WASHINGTON, Sept 6 (Reuters) - Boeing's ( BA ) Starliner

spacecraft undocked from the International Space Station on

Friday, leaving behind its first crew of U.S. astronauts to

return to Earth empty and finish a drawn-out test mission

fraught with technical issues.

NASA astronauts Butch Wilmore and Suni Williams, who became

the first two to fly Starliner in June, remained on the ISS with

seven other astronauts 250 miles (400 km) in orbit as Starliner

autonomously departed the laboratory at 6:04 p.m. ET (2204 GMT)

for a six-hour journey toward Earth.

The two astronauts bid farewell to a capsule whose

propulsion system problems stretched their eight-day test into

an eight-month mission. Stocked with extra food and supplies,

Wilmore and Williams will instead return on a SpaceX vehicle in

February 2025, NASA announced last week.

Since then, Boeing ( BA ) engineers have uploaded new software to

Starliner that allows it to come back without a crew inside. The

return trip will be a key test of Starliner's maneuvering

capability.

The capsule is poised to use its maneuvering thrusters to

gradually lower its orbit and reenter Earth's atmosphere at

around 11:17 p.m. (0317 GMT on Saturday), followed by a 12:03

a.m. parachute-assisted touchdown at the White Sands Space

Harbor, an arid military test site in New Mexico.

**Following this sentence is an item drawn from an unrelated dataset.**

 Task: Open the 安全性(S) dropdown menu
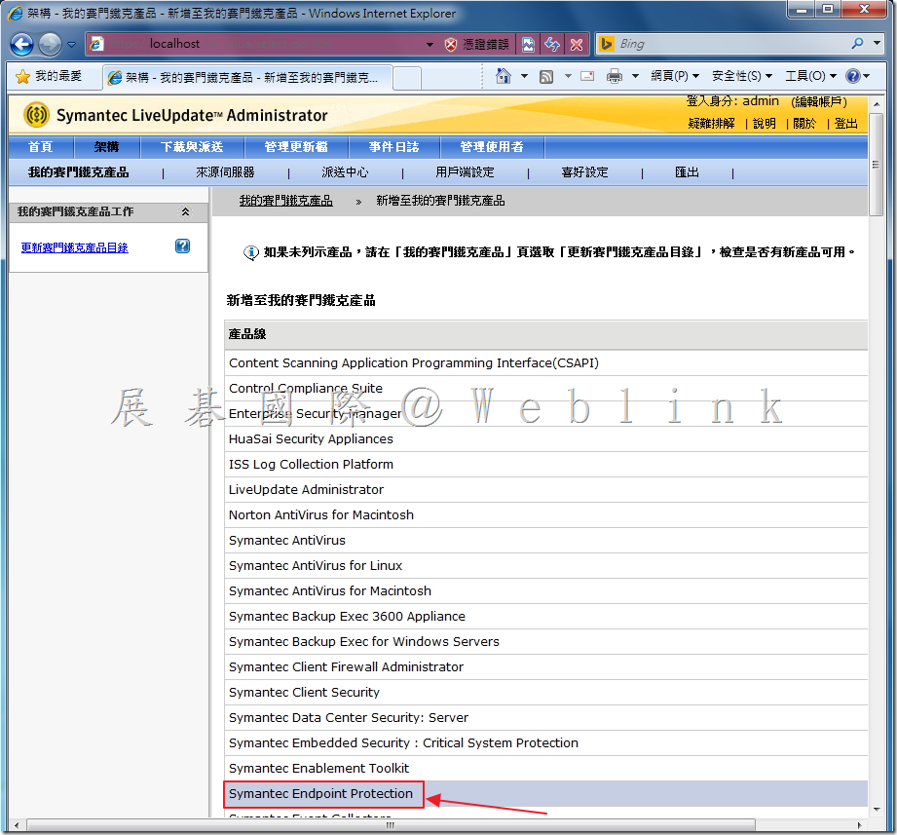point(741,76)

Five of Starliner's 28 maneuvering thrusters had failed with

Wilmore and Williams on board during their approach to the ISS

in June, while the same propulsion system sprang several leaks

of helium, which is used to pressurize the thrusters.

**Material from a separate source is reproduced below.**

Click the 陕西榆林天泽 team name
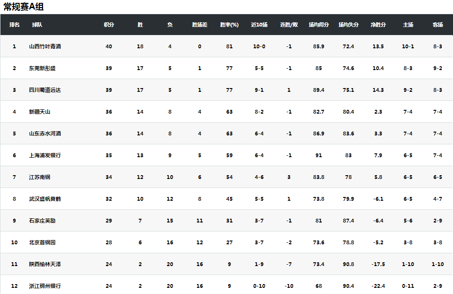Screen dimensions: 453x294 point(45,264)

Despite successfully docking on June 6, the failures set off

a monthslong investigation by Boeing ( BA ) - with some help from NASA

- that has cost the company $125 million, bringing total cost

overruns on the Starliner program just above $1.6 billion since

2016, according to a Reuters analysis of securities filings.

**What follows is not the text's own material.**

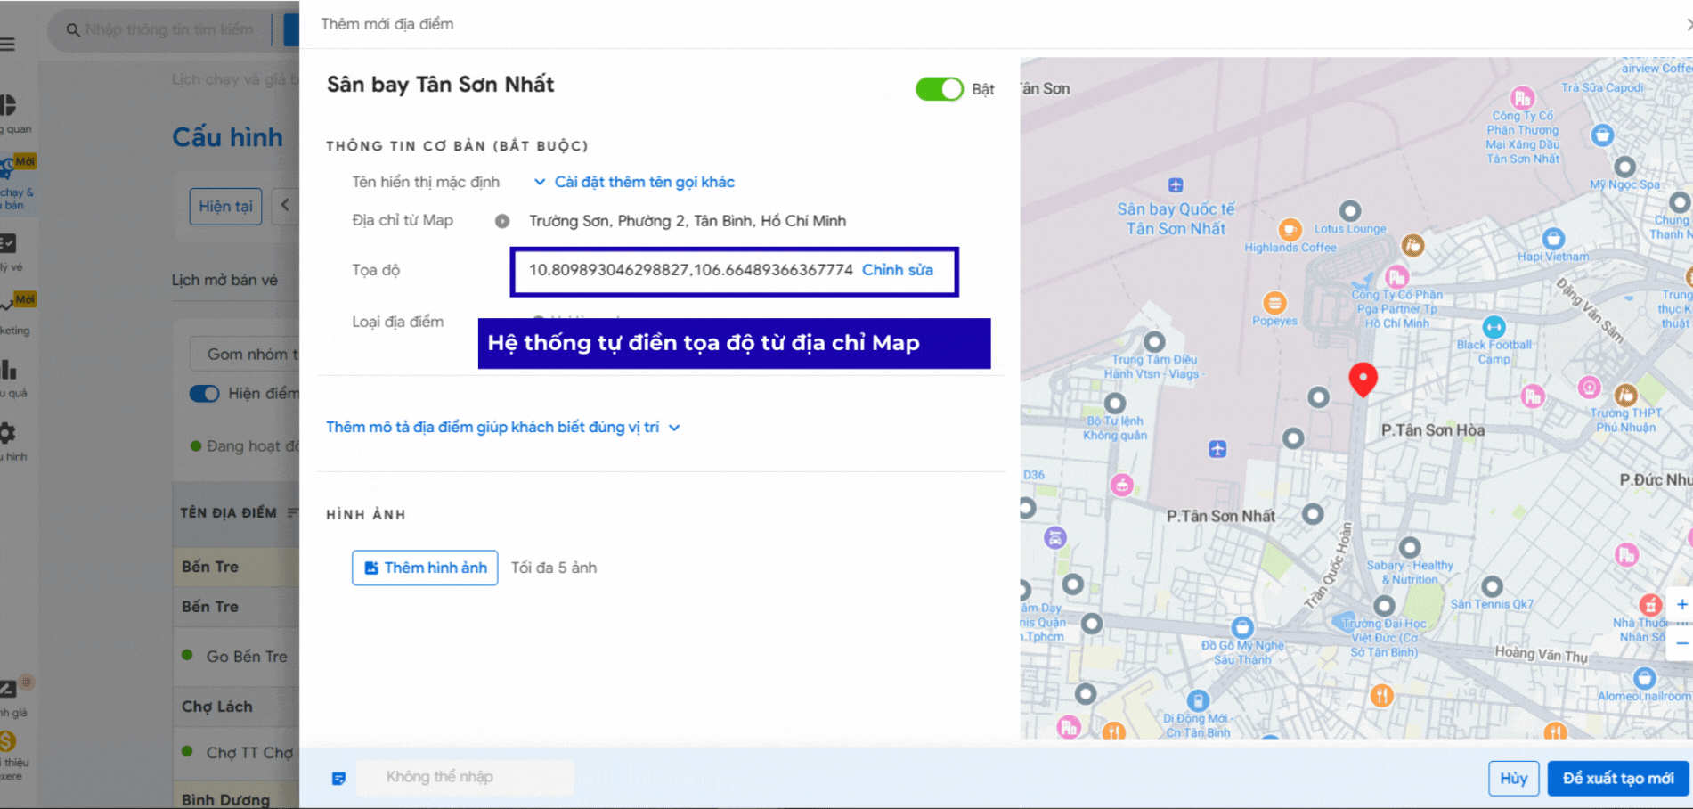Click the Black Football Camp map marker
This screenshot has height=809, width=1693.
1494,327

Boeing's ( BA ) Starliner woes have persisted since the spacecraft

failed a 2019 test trip to the ISS without a crew. Starliner did

a re-do mission in 2022 and largely succeeded, though some of

its thrusters malfunctioned.

The aerospace giant's Starliner woes represent the latest

struggle that call into question Boeing's ( BA ) future in space, a

domain it had dominated for decades until Elon Musk's SpaceX

began offering cheaper launches for satellites and astronauts

and reshaped the way NASA works with private companies.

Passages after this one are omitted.